According to Le Bonheur, Memphis should be on the tail-end of the RSV wave.

MEMPHIS, Tenn. — With Thanksgiving only 10 days away, there’s still concern about the flu and RSV, which seem to be appearing earlier than in years past. 

Last week, more than 11 percent of emergency room visits were from flu-like illnesses, according to the Shelby County Health Department. That’s almost a 10% increase over this time last year. 

Memphis hospitals are saying cases of flu are happening weeks earlier than in the past, and according to Le Bonheur Children’s Hospital, the same can be said about RSV.

“We haven’t seen the peak of those two viruses, RSV and influenza happening at the same time,” said Dr. Nick Hysmith, Medical Director of Infection Prevention at Le Bonheur. “Influenza usually comes at the end of the winter, we have RSV that’s in the winter as well that affects children less than two, that usually comes a little bit earlier in the winter, we usually see that in October, November.”

According to Le Bonheur, Memphis should be on the tail-end of the RSV wave. Le Bonheur itself saw a sharp increase in cases during the summer months.

“RSV started to come up early a month and a half or a month or so ago, has peaked and it’s now coming down,” said Dr. Hysmith.

Only one case of RSV has been reported at Le Bonheur in the past 24 hours, some days there are no cases at all. On the other hand, flu season is starting to heat up, with numbers expected to rise in the next few weeks.

“I think we’re probably halfway or two-thirds to the peak right now,” said Dr. Hysmith.

One of the biggest things doctors have their eyes set on now is the potential impact earlier cases could have on a second wave of flu cases later on.

“There’s still a little bit of a question mark about what we’re going to see after the first of the year because that’s usually when we see influenza is after the first of the year, so we may see another little blip of influenza B or something like that after the first of the year,” said Dr. Hysmith.

However, this may not be a permanent shift in when flu season begins, with cases expected to happen when they’re supposed to in the years to come.

“Eventually, I think this will all come back to an equilibrium, we’ll start to see RSV when we’re supposed to see RSV, we’ll see flu when we’re supposed to see flu, I just think it will take a few years to settle back out," Dr. Hysmith said.

To help prevent the spread of the flu, doctors recommend getting vaccinated, staying home if you don’t feel well, and potentially wearing a mask or social distancing.

▶ _GOAL OF THE EXERCISE_
According to the article on flu and RSV in Memphis, what share of emergency room visits last week came from flu-like illnesses?

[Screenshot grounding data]
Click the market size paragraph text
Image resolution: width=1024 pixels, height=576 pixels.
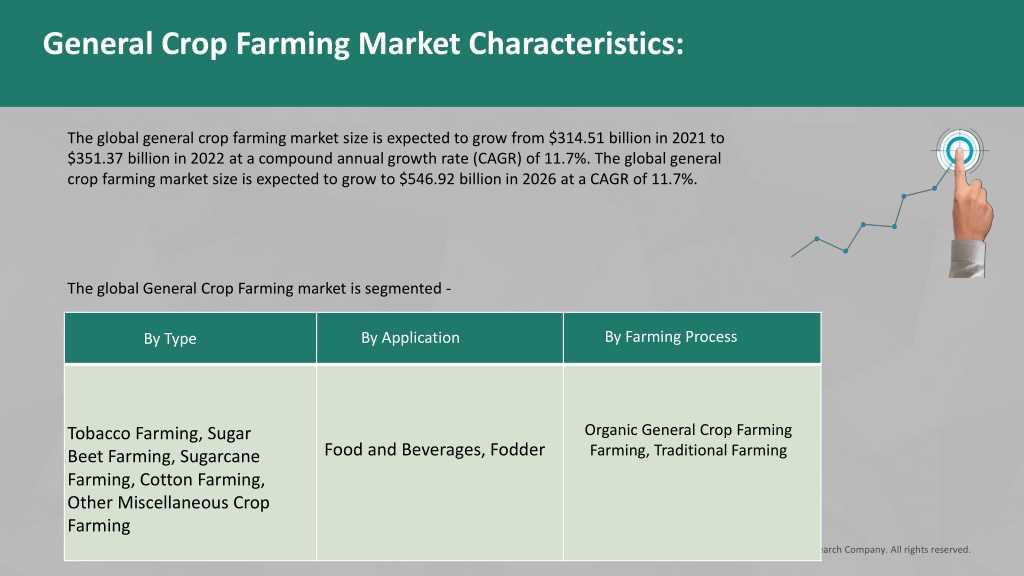(396, 159)
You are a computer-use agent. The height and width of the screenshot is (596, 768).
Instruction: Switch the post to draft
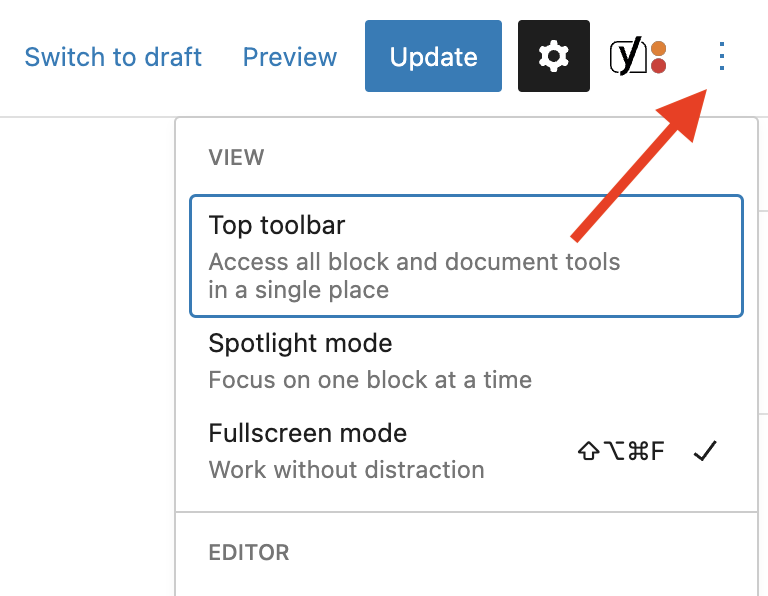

▶ _SOLUTION BELOW_
More than 11 percent